Four years ago, almost to the day, it was obvious that Snapchat should have taken the money: $ 3 billion Facebook offered to acquire it. But, no, the company’s founders insisted that it would be a bad move. Co-founder and CEO Evan Spiegel and, presumably, others were sure it was worth more. Not according to the earnings release today by parent Snap Inc.
Snap’s 2017 third quarter results were egregious. It was like watching the Coyote in a Road Runner Cartoon stop off the edge of a cliff and keep moving for a bit until, looking down, it realized the situation.
Revenue was up by 62%, which is wonderful. Only, analysts expected nearly $ 237 million in revenue instead of the $ 207.9 million the company had. There was little change in the number of users, and when you depend on advertising revenue to grow the business, that’s really bad. The quarter’s net loss of $ 443,159,000 was more than 3.5 times larger than the same period last year.

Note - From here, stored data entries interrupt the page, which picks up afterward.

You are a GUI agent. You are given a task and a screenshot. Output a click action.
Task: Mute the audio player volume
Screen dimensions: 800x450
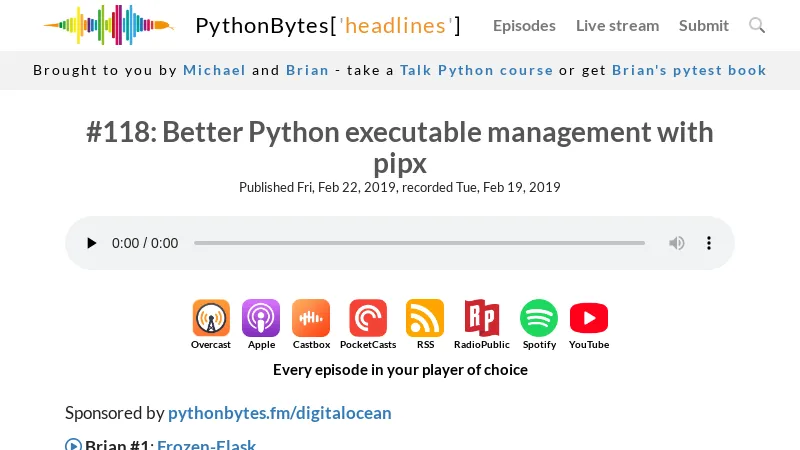click(677, 243)
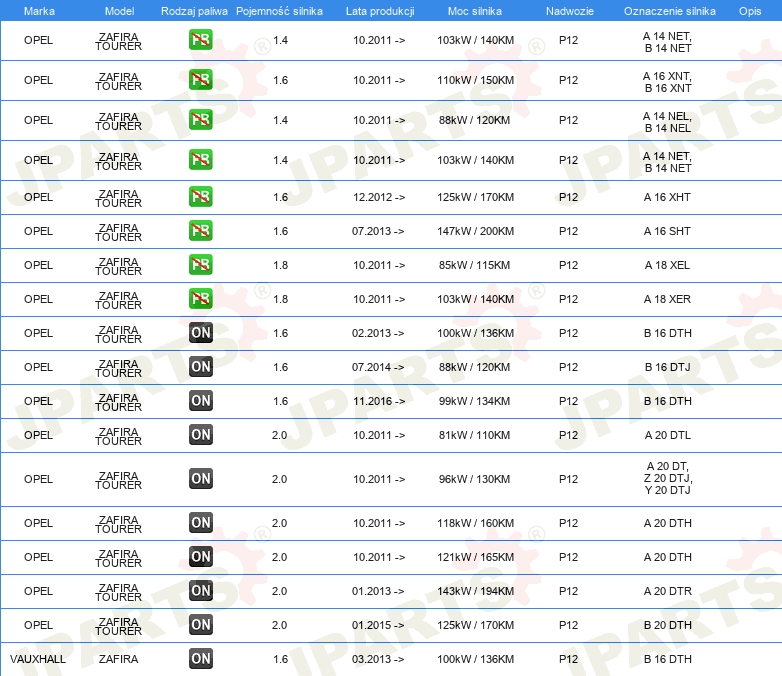
Task: Click the ON diesel icon for A 20 DTR
Action: [201, 591]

The company uses the non-standard measure of “adjusted EBITDA” to measure its, uh, success. Net income or loss excluding interest income and expense, other income or expense, depreciation, amortization, stock-based compensation and the related payroll tax expense, and “certain other non-cash or non-recurring items impacting” the bottom line. Even with that twisting, there was a $ 178,901,000 loss, which tells you just how many contortions it takes to massage the real loss.
Wall Street is not happy and Snap’s stock price dropped by 20 percent inside an hour. Spiegel and his co-founder, Bobby Murphy, are probably not happy either: Between them, their stock holdings lost $ 1 billion in value before the Coyote could finish the long drop with that soft pooft at the end.
If only Snap were an aberration on the West Coast tech scene. But it’s not. There’s billions of investment money in Uber, which is in the red a couple of billion dollars a year at this point. Juciero and its crazy-expensive juicers and juice packs finally packed it in a couple of months ago when it was clear few people were crazy enough to spend many hundreds on a machine and then $ 140 to $ 200 a month on juice. Heck, you could invest the cash and start your own small juice bar at that rate. And Juciero had only $ 118.5 million in venture money.
There’s an old saying: owe the bank $ 100 dollars and it owns you; owe it $ 100 million and you own the bank. This is what Silicon Valley and U.S.-style tech investing has come to. Forget a Microsoft of Apple or even a Facebook, where the companies went public after they were making real money. They build businesses that understand the profit concept, not almost eternal indebtedness that was supposed to turn the corner one day.
Here’s the difference: Snap’s founders lost a lot in paper worth on a company that, if you took away all the venture money, would be out of business. Microsoft launched Bill Gates who, back in 1986 when he was 30, was “probably one of the 100 richest Americans,” according to Fortune. Now he’s the richest man in the world.
Investors have been entranced by companies that seem like they should be worth billions and billions because they have scalable architecture and, doggonit, people like them. But it’s not enough to have a likeable business. Attention isn’t enough. Do VCs and money people not know the history of the dot com bubble? “Eyeballs,” a former crazy measure of success, don’t count for squat unless you have a solid business model that can create revenue and, eventually, profit.
Entrepreneurs would be better off to forget the nonsense that has passed for business acumen all too often and instead focus on the three basic questions: What needs to people have, what can you do to solve them, and how will you get paid? If you can’t answer all three, better keep working on the idea.
But, too many investors will keep hoping for the magical company that will make their fortunes, and too many entrepreneurs will want to be the mighty captain of industry. Things won’t change until a couple of these unicorns go spiraling into the desert floor so hard and fast that it makes a Coyote landing look like a short drop to a fluffy mattress.